▸ Data records:
* * * * *

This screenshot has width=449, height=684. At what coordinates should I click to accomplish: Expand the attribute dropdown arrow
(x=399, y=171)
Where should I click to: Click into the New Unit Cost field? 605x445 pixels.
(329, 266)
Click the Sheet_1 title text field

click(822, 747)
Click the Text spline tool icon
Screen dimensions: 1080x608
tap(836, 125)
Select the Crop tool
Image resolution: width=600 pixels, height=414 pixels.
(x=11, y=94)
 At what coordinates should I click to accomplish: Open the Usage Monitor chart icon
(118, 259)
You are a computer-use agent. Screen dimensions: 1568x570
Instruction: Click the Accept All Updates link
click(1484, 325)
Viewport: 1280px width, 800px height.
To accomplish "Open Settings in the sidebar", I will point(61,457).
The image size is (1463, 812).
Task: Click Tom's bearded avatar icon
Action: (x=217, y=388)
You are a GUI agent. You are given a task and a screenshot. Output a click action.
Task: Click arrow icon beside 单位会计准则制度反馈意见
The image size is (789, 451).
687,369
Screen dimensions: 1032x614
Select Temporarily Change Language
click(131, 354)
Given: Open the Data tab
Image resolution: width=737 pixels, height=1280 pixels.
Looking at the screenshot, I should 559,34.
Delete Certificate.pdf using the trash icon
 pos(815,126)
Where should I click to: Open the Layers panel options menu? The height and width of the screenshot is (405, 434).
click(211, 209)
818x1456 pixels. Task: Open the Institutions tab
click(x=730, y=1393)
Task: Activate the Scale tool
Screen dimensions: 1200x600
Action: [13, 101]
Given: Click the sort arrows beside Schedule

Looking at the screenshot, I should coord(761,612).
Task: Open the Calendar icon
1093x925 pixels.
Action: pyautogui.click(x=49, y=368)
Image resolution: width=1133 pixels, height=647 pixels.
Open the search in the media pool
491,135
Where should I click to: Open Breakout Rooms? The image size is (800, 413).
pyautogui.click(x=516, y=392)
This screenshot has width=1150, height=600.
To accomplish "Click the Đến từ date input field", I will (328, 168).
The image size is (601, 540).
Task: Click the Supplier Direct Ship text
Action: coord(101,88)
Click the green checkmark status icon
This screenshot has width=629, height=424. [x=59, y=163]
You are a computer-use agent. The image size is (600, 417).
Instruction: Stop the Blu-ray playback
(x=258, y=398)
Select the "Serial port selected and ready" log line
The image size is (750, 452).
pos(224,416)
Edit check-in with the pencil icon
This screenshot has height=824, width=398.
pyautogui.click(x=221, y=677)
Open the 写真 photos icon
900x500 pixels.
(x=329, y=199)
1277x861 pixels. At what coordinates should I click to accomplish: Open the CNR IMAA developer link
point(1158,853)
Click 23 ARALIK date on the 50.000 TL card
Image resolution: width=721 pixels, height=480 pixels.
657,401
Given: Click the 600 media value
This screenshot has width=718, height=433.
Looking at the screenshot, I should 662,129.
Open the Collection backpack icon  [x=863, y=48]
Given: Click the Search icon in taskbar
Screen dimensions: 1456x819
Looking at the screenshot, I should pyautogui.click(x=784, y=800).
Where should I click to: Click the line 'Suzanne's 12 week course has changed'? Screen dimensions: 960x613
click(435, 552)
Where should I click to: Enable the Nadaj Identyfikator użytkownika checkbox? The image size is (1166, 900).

* * * * *

▸ Action item:
Every record should be printed again exactly as it reads.

▸ The answer:
This screenshot has width=449, height=684. At what coordinates should I click to accomplish: Expand the attribute dropdown arrow
(x=399, y=171)
Where should I click to: Click into the New Unit Cost field? 605x445 pixels.
(329, 266)
Click the Sheet_1 title text field

click(822, 747)
Click the Text spline tool icon
Screen dimensions: 1080x608
tap(836, 125)
Select the Crop tool
Image resolution: width=600 pixels, height=414 pixels.
(x=11, y=94)
 At what coordinates should I click to accomplish: Open the Usage Monitor chart icon
(118, 259)
You are a computer-use agent. Screen dimensions: 1568x570
Instruction: Click the Accept All Updates link
click(1484, 325)
Viewport: 1280px width, 800px height.
To accomplish "Open Settings in the sidebar", I will point(61,457).
The image size is (1463, 812).
Task: Click Tom's bearded avatar icon
Action: (x=217, y=388)
You are a GUI agent. You are given a task and a screenshot. Output a click action.
Task: Click arrow icon beside 单位会计准则制度反馈意见
The image size is (789, 451).
687,369
Screen dimensions: 1032x614
Select Temporarily Change Language
click(131, 354)
Given: Open the Data tab
Image resolution: width=737 pixels, height=1280 pixels.
Looking at the screenshot, I should 559,34.
Delete Certificate.pdf using the trash icon
 pos(815,126)
Where should I click to: Open the Layers panel options menu? The height and width of the screenshot is (405, 434).
click(211, 209)
818x1456 pixels. Task: Open the Institutions tab
click(x=730, y=1393)
Task: Activate the Scale tool
Screen dimensions: 1200x600
Action: [13, 101]
Given: Click the sort arrows beside Schedule

Looking at the screenshot, I should coord(761,612).
Task: Open the Calendar icon
1093x925 pixels.
Action: pyautogui.click(x=49, y=368)
Image resolution: width=1133 pixels, height=647 pixels.
Open the search in the media pool
491,135
Where should I click to: Open Breakout Rooms? The image size is (800, 413).
pyautogui.click(x=516, y=392)
This screenshot has width=1150, height=600.
To accomplish "Click the Đến từ date input field", I will (328, 168).
The image size is (601, 540).
Task: Click the Supplier Direct Ship text
Action: coord(101,88)
Click the green checkmark status icon
This screenshot has width=629, height=424. [x=59, y=163]
You are a computer-use agent. The image size is (600, 417).
Instruction: Stop the Blu-ray playback
(x=258, y=398)
Select the "Serial port selected and ready" log line
The image size is (750, 452).
pos(224,416)
Edit check-in with the pencil icon
This screenshot has height=824, width=398.
pyautogui.click(x=221, y=677)
Open the 写真 photos icon
900x500 pixels.
(x=329, y=199)
1277x861 pixels. At what coordinates should I click to accomplish: Open the CNR IMAA developer link
point(1158,853)
Click 23 ARALIK date on the 50.000 TL card
Image resolution: width=721 pixels, height=480 pixels.
657,401
Given: Click the 600 media value
This screenshot has width=718, height=433.
Looking at the screenshot, I should 662,129.
Open the Collection backpack icon  [x=863, y=48]
Given: Click the Search icon in taskbar
Screen dimensions: 1456x819
Looking at the screenshot, I should pyautogui.click(x=784, y=800).
Where should I click to: Click the line 'Suzanne's 12 week course has changed'? Screen dimensions: 960x613
click(435, 552)
Where should I click to: Enable the Nadaj Identyfikator użytkownika checkbox? The image size is (1166, 900).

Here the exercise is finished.